Not everyone in the world has access to financial products and services to meet their daily financial needs, including payments, savings, credit, and insurance.
Financial Inclusion: Opening Opportunities for Everyone
The term financial inclusion refers to the goal that all individuals and businesses can participate in the financial sector regardless of their net worth or organization size. It means that individuals and businesses can take advantage of these financial products and services to enrich their lives.
One important step toward financial inclusion is opening a bank account. More people around the world now have an account that they can use to save, send, and receive money. In the past decade alone, 1.2 billion adults made significant movements toward financial inclusion. At present, according to the World Bank, 69 percent of all adults around the world have an account at least one financial institution.
Billions more have yet to be included. In the Philippines, only 34 percent of the country’s adult population currently has a relationship of some form to a financial institution. It ranked as one of the weakest in the region in terms of financial inclusion. For comparison, in Singapore, which has the highest account penetration, 98 percent of the population is included in its financial system. Malaysia and Thailand have 85 and 82 percent of their adult population in their respective financial systems. Even neighboring Indonesia has a higher financial inclusion rate as 49 percent of its adult population has an account.
A large percentage of those who remain without an account are from underprivileged households or do not work. The lack of access to an account means that they have limited control over their finances.
Everyone should be included to enable the entire population equal access to financial products and services.
Challenges to Financial Inclusion
There are various reasons why adults continue to survive without the account, the most prevalent of which is poverty. Those who live paycheck to paycheck often cannot afford the fees and the minimum balance needed to open an account. However, the exclusion will further exacerbate poverty because individuals and businesses will be pushed to rely on informal lenders to finance their needs. They may also have to use unsecured channels for savings and transactions.

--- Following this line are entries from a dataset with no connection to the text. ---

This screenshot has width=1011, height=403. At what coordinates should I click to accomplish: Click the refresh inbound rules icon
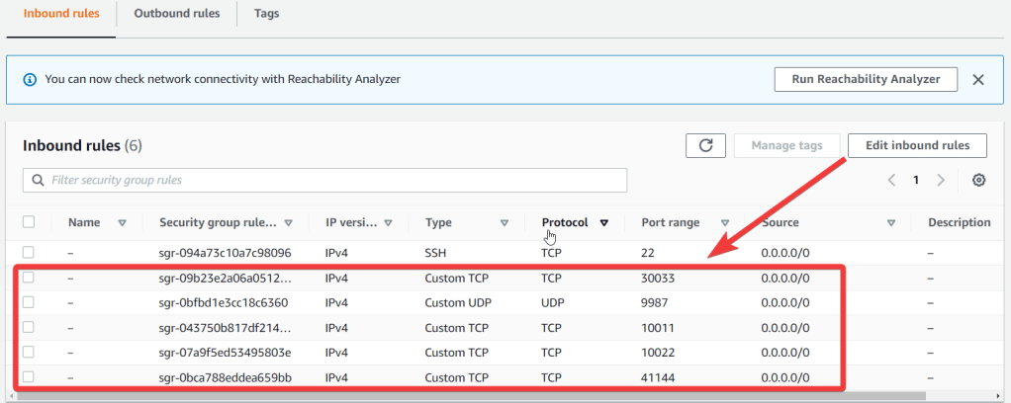706,145
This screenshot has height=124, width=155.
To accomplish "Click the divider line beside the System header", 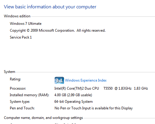I will point(86,72).
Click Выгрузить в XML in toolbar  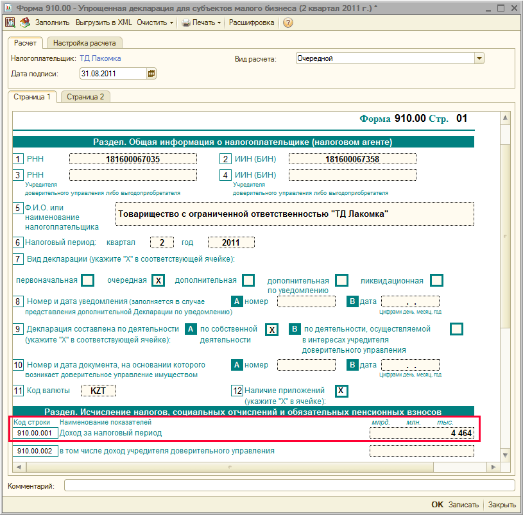point(104,22)
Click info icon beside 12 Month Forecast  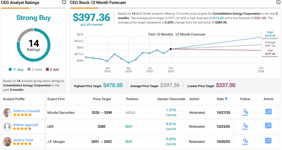(x=278, y=2)
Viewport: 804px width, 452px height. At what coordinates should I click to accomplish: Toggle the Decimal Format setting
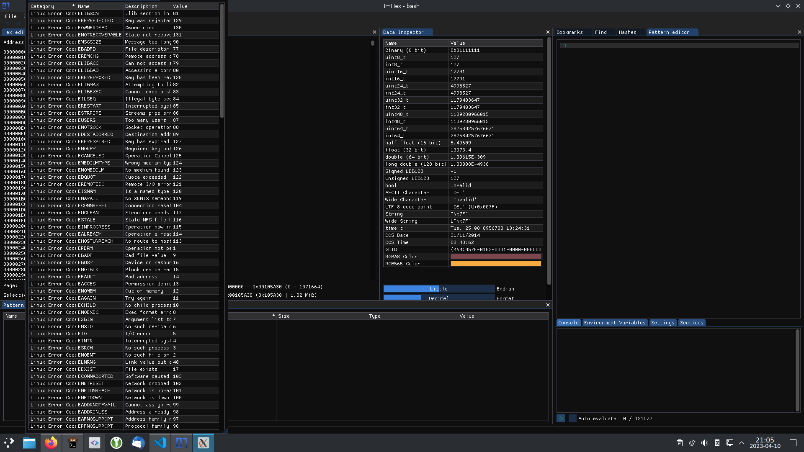[438, 298]
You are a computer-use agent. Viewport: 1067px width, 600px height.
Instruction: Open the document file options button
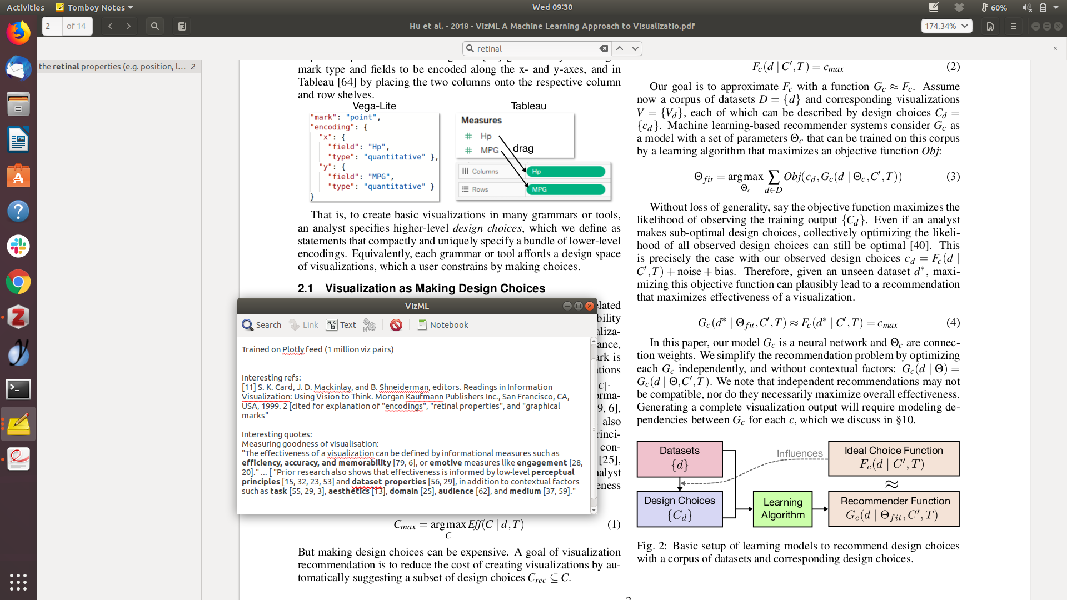click(990, 26)
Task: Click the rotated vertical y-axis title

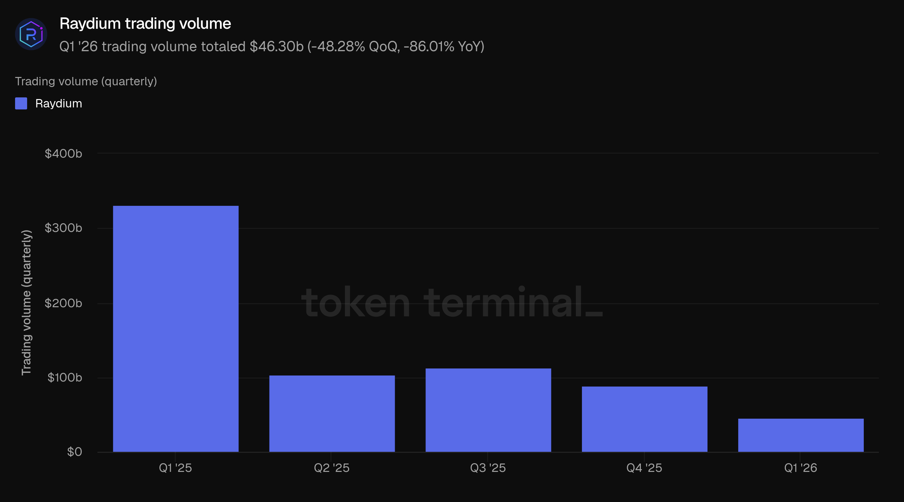Action: [26, 302]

Moreover, there needs to be an improvement in financial literacy. Some do not even know how to open a bank account or what having one can do for them. As a result, they cannot take advantage of financial products and services that could help alleviate poverty.

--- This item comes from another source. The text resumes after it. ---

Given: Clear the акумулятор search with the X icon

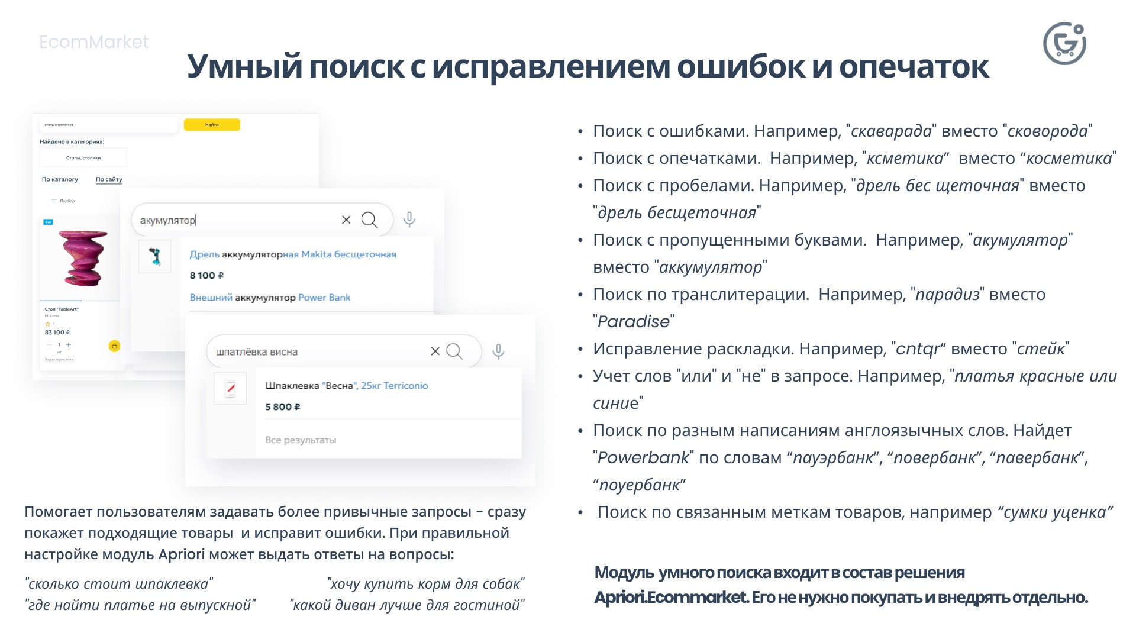Looking at the screenshot, I should tap(346, 220).
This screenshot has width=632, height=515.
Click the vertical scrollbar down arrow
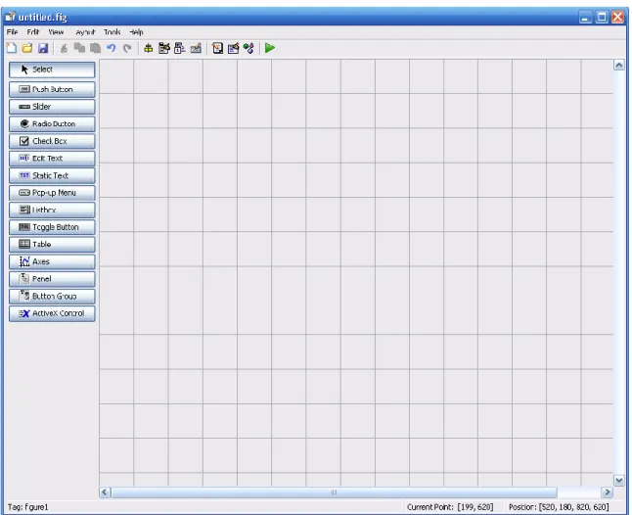(x=618, y=481)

In addition, one major blockade that is preventing people from access to financial products and services is the absence of identification documents. Most financial institutions ask for an ID to open an account, claim benefits, transfer funds, and others to prevent fraudulent transactions. Those who are poverty-stricken or in the informal sector, therefore, struggle to approach a financial institution.

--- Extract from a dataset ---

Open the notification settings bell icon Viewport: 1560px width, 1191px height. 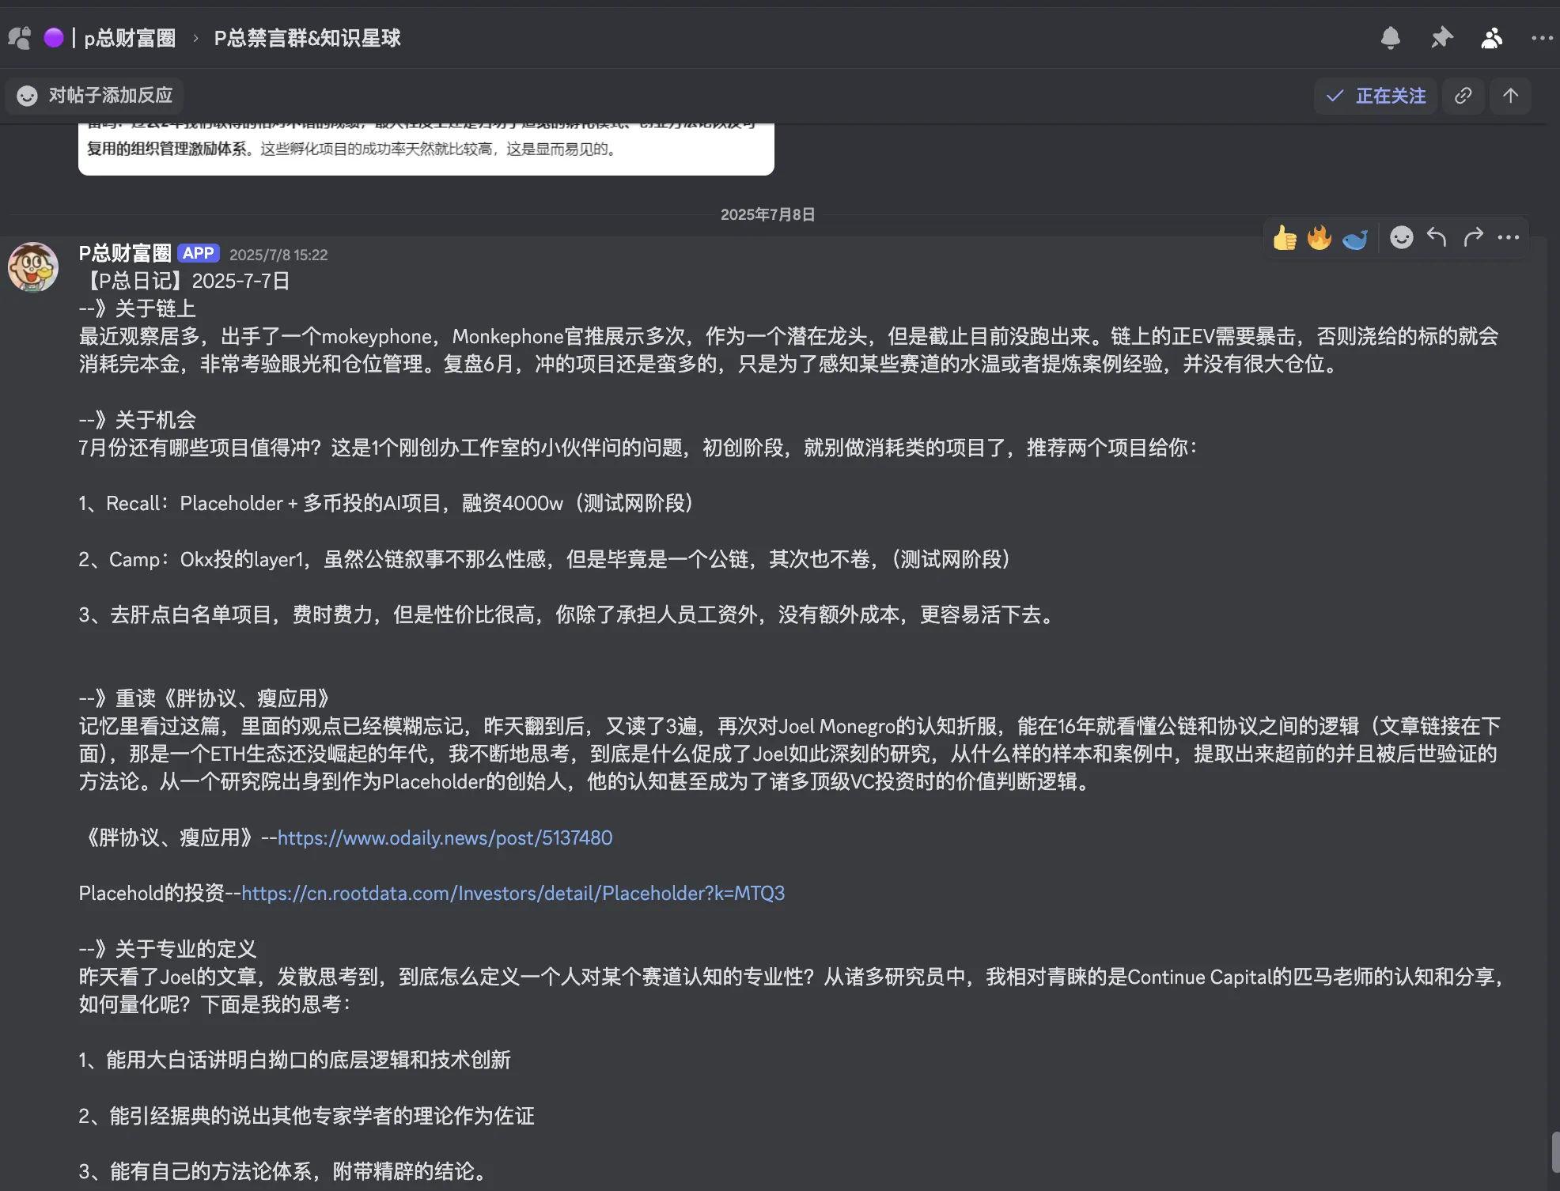click(x=1392, y=37)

How Fintech is Helping Close the Gap
However, things seem to be changing. Fintech is expanding financial inclusion across the world.
In Mozambique, Cameroon, Liberia, and Kenya, for example, the gender gap in financial inclusion is reduced through the wide availability of digital banking. Women living in poverty can still create an account, access their account using a mobile phone, and receive government aid much faster and easier. It empowers them to have better control over their and their family’s finances.
In addition, across Sub-Saharan Africa, the World Bank says that mobile money account ownership rose from 12 percent to 21 percent when the financial service was allowed to thrive.
In the Philippines, which is seeing a steady rise in smartphone ownership and internet use, more people are expressing interest in digital banking services, especially during the pandemic when the country experienced one of the longest and most strict lockdowns in the world. A study by Visa revealed that interest in digital banking rose from 70 percent in the previous year to 80 percent this year.
Moreover, it is far easier to receive funding from financial technology institutions. For example, small businesses can apply for a loan and get approved by using their smartphone. Some apps can assess and provide the loan almost instantly.
PayPal is one mobile app that provides loans to small businesses worldwide. Within five years, it provided $10 billion in loans to 225,000 small businesses.
FinTech is not the only driver of financial inclusion, but it is solving some challenges that prevent the population from accessing financial products and services. Alleviating poverty globally requires financial inclusion to give people better control of their finances and, hopefully, help them reach a point where they can become financially healthy.